+++ Task material

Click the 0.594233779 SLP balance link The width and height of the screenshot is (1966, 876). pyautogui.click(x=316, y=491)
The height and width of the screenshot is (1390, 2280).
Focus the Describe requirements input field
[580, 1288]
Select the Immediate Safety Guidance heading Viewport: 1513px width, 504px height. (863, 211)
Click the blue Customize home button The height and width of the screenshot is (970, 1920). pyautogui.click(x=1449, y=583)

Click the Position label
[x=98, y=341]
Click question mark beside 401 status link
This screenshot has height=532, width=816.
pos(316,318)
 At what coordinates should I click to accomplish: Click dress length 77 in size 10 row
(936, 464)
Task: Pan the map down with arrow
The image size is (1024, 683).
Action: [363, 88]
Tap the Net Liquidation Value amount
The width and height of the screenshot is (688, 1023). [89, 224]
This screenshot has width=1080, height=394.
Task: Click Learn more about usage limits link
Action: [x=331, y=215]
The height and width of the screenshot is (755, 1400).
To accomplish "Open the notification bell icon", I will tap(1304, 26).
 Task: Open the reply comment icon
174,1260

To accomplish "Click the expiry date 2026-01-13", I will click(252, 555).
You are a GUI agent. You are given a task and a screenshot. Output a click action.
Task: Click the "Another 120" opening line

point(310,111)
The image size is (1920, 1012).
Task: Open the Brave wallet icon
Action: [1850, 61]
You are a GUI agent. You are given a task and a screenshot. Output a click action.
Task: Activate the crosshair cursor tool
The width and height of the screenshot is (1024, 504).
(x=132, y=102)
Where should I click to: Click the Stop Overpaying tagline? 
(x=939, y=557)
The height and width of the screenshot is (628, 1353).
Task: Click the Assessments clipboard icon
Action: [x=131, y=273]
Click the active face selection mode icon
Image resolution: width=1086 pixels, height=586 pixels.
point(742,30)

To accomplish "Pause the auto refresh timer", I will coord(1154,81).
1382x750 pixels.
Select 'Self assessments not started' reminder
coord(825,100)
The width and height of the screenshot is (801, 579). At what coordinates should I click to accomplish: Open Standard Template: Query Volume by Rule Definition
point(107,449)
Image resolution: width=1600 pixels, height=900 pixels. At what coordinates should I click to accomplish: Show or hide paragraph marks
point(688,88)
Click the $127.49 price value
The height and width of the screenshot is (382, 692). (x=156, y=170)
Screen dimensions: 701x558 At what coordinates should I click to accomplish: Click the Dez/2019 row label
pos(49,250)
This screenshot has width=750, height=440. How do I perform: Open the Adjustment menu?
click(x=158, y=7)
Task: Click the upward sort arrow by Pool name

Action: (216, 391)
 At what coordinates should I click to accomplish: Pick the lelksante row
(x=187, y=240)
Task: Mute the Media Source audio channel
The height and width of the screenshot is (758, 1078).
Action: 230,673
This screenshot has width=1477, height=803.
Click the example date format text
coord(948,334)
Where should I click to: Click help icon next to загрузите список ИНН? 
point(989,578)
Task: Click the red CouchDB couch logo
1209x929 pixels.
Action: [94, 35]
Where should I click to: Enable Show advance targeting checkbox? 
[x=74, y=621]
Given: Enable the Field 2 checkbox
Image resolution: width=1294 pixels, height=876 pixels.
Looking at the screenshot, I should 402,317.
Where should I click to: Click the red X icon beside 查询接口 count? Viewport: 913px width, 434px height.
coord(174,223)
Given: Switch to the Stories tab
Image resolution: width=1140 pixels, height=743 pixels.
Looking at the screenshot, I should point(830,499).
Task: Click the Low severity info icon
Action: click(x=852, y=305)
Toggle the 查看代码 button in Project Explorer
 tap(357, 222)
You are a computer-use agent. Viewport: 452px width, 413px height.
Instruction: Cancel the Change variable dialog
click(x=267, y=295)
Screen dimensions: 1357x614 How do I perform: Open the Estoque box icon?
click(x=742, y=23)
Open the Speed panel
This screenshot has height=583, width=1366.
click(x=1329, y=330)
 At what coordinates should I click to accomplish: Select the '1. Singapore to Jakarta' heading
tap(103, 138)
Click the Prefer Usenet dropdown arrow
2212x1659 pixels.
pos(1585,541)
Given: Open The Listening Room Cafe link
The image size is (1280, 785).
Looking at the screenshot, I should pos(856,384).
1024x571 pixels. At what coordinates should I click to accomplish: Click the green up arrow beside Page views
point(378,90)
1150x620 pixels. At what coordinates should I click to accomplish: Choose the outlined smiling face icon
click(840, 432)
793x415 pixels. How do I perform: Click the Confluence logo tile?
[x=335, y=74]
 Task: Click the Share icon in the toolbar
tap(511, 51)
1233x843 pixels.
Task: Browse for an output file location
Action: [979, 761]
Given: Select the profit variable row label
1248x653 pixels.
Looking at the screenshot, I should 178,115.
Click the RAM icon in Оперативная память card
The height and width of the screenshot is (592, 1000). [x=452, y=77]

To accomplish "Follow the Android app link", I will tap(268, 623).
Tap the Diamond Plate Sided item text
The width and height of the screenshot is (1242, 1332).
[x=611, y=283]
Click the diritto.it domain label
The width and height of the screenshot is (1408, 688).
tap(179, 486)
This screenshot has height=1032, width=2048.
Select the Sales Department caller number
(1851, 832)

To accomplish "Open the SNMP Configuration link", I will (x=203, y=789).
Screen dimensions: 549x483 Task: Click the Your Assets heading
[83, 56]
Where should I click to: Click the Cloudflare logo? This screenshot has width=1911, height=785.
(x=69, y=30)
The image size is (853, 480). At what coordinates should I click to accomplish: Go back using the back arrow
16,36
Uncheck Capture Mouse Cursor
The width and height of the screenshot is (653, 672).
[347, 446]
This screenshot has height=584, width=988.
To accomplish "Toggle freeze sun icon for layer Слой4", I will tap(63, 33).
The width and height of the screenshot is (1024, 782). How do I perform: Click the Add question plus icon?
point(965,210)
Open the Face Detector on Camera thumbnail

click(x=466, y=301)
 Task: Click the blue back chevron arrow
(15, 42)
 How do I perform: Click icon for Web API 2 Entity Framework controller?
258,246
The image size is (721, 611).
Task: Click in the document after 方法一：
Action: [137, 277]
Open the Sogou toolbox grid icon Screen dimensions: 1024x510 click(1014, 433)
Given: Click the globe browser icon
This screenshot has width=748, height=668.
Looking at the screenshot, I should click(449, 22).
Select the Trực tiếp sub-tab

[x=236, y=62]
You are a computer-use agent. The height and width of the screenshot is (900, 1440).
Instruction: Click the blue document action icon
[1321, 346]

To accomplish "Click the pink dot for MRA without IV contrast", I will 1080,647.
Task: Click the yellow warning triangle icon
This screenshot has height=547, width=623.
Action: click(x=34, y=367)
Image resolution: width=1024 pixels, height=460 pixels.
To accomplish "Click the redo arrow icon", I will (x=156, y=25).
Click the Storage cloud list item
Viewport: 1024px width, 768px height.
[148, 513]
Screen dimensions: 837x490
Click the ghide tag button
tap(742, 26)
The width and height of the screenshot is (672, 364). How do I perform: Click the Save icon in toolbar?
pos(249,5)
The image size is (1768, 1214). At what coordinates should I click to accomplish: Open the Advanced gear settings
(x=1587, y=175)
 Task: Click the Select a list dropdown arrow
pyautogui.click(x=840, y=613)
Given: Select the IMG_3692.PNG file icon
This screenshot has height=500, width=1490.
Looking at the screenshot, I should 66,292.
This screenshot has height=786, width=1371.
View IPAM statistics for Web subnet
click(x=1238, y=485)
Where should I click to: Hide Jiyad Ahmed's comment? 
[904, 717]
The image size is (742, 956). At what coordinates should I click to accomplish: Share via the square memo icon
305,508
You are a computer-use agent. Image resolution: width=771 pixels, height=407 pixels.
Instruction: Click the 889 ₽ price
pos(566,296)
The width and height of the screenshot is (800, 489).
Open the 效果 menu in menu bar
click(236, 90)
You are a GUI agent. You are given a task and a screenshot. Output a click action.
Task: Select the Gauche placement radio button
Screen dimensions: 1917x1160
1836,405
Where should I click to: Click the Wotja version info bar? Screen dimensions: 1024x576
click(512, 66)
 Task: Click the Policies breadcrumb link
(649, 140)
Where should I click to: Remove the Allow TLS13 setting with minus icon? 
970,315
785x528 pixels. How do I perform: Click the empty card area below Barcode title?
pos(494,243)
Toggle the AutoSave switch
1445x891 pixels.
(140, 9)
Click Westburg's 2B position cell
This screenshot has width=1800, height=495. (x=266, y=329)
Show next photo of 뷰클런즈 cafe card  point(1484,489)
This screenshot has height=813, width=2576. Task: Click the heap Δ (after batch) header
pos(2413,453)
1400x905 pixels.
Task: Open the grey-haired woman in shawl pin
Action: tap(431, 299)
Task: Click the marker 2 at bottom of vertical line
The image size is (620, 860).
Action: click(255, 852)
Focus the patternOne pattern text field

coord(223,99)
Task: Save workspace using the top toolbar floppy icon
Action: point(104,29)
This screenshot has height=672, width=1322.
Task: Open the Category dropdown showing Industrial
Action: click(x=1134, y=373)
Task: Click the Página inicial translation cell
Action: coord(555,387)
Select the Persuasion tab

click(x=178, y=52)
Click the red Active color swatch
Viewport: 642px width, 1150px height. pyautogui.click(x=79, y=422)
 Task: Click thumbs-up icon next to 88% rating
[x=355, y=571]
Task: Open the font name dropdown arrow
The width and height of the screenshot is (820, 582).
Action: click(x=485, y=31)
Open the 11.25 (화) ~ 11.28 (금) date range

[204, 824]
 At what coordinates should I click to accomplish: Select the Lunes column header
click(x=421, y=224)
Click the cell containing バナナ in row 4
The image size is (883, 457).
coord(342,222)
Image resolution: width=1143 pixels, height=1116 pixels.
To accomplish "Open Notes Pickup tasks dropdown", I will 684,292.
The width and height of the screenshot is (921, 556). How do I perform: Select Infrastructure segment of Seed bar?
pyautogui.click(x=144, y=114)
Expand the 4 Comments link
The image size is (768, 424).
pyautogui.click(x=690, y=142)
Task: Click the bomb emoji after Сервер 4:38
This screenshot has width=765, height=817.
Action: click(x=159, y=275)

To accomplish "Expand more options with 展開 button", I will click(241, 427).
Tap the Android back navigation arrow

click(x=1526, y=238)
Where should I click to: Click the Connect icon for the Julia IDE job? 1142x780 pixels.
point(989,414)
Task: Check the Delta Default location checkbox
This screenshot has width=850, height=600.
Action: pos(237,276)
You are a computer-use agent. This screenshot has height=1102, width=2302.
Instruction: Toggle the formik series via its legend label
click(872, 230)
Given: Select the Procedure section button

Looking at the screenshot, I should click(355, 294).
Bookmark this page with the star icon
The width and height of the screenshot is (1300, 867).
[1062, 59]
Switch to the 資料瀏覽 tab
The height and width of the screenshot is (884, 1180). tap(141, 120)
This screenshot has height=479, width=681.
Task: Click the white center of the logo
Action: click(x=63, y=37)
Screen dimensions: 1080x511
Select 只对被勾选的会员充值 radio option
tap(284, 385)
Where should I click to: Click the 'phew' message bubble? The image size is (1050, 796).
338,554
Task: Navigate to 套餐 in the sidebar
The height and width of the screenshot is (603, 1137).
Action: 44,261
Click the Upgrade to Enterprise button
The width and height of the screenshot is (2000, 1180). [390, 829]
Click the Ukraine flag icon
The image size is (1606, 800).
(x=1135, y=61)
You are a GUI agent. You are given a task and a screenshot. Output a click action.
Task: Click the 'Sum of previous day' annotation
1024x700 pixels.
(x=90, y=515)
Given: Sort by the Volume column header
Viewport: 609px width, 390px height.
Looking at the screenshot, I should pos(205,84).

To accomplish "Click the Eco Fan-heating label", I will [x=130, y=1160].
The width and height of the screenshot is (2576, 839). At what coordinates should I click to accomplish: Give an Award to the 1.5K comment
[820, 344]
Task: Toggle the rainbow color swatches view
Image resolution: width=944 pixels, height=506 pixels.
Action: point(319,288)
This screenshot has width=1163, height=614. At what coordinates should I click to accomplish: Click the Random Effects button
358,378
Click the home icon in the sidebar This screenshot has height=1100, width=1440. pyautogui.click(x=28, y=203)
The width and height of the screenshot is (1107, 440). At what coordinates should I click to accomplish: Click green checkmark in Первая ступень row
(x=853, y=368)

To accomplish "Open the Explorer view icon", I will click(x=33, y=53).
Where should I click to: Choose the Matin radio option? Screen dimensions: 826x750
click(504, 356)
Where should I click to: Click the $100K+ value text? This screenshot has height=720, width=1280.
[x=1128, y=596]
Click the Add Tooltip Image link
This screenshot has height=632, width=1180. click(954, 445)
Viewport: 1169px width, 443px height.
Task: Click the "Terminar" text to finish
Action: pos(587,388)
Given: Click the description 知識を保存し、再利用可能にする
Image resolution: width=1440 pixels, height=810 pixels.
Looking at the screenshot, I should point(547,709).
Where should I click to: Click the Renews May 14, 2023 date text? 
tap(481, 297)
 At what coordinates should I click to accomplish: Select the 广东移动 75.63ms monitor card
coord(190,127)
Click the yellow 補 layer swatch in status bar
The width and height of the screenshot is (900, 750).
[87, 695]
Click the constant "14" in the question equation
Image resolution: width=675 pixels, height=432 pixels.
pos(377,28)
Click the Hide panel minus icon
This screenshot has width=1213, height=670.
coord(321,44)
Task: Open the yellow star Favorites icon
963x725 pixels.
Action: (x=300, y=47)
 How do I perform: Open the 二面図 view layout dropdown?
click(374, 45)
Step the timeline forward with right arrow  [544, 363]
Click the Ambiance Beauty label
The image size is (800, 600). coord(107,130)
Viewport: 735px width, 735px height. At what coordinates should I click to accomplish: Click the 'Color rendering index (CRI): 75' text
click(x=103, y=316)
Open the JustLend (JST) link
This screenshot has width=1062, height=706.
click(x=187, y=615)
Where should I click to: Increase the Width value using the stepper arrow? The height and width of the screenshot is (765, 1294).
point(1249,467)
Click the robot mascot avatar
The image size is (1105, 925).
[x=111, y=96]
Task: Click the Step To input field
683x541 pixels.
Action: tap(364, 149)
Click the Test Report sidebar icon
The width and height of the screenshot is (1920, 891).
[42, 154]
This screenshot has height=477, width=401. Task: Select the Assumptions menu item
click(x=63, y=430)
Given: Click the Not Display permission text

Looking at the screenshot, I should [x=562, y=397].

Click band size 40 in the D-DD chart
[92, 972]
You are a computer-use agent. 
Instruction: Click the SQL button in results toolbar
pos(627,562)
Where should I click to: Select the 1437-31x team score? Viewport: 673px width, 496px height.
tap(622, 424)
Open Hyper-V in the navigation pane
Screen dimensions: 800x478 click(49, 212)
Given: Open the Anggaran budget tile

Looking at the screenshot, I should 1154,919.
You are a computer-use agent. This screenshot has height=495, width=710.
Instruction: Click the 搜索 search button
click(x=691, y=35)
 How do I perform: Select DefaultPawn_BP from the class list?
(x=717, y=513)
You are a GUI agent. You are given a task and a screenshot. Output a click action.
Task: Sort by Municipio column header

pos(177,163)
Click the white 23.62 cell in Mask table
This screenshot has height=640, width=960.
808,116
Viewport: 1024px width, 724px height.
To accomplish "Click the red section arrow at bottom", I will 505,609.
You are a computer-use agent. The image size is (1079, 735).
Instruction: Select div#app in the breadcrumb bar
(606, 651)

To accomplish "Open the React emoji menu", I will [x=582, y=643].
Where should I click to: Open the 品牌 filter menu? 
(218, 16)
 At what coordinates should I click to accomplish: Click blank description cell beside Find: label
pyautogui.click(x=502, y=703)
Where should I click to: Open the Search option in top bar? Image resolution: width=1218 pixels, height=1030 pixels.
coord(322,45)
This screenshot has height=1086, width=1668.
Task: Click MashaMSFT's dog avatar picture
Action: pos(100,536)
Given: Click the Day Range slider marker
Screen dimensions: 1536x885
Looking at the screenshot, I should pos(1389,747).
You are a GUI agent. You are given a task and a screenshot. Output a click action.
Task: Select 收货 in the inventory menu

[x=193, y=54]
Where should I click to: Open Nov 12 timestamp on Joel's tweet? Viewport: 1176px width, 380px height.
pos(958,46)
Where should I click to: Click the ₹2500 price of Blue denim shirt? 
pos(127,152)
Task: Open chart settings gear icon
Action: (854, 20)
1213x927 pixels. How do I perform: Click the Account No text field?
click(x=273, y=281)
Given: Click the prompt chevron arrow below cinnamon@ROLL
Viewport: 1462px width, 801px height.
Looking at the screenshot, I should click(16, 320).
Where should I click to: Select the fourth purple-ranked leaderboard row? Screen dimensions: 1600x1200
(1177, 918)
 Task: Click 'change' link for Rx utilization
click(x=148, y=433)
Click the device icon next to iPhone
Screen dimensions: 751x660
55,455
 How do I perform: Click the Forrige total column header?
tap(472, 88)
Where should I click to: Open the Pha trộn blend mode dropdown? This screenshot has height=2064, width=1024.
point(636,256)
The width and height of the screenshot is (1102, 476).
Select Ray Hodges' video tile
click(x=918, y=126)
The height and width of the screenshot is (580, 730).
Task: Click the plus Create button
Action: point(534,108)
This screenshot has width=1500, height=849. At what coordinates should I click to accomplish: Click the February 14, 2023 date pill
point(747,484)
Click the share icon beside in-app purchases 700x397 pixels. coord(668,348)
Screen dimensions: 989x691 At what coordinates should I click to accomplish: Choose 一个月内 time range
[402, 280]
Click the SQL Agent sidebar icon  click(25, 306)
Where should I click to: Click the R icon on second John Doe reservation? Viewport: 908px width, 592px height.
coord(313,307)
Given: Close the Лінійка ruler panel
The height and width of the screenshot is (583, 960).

++++++

The problem: Please write out the material word for word from its first line through the line holding "Select the Immediate", including both, and no line past it.

Expected output:
Click the 0.594233779 SLP balance link The width and height of the screenshot is (1966, 876). pyautogui.click(x=316, y=491)
The height and width of the screenshot is (1390, 2280).
Focus the Describe requirements input field
[580, 1288]
Select the Immediate Safety Guidance heading Viewport: 1513px width, 504px height. (863, 211)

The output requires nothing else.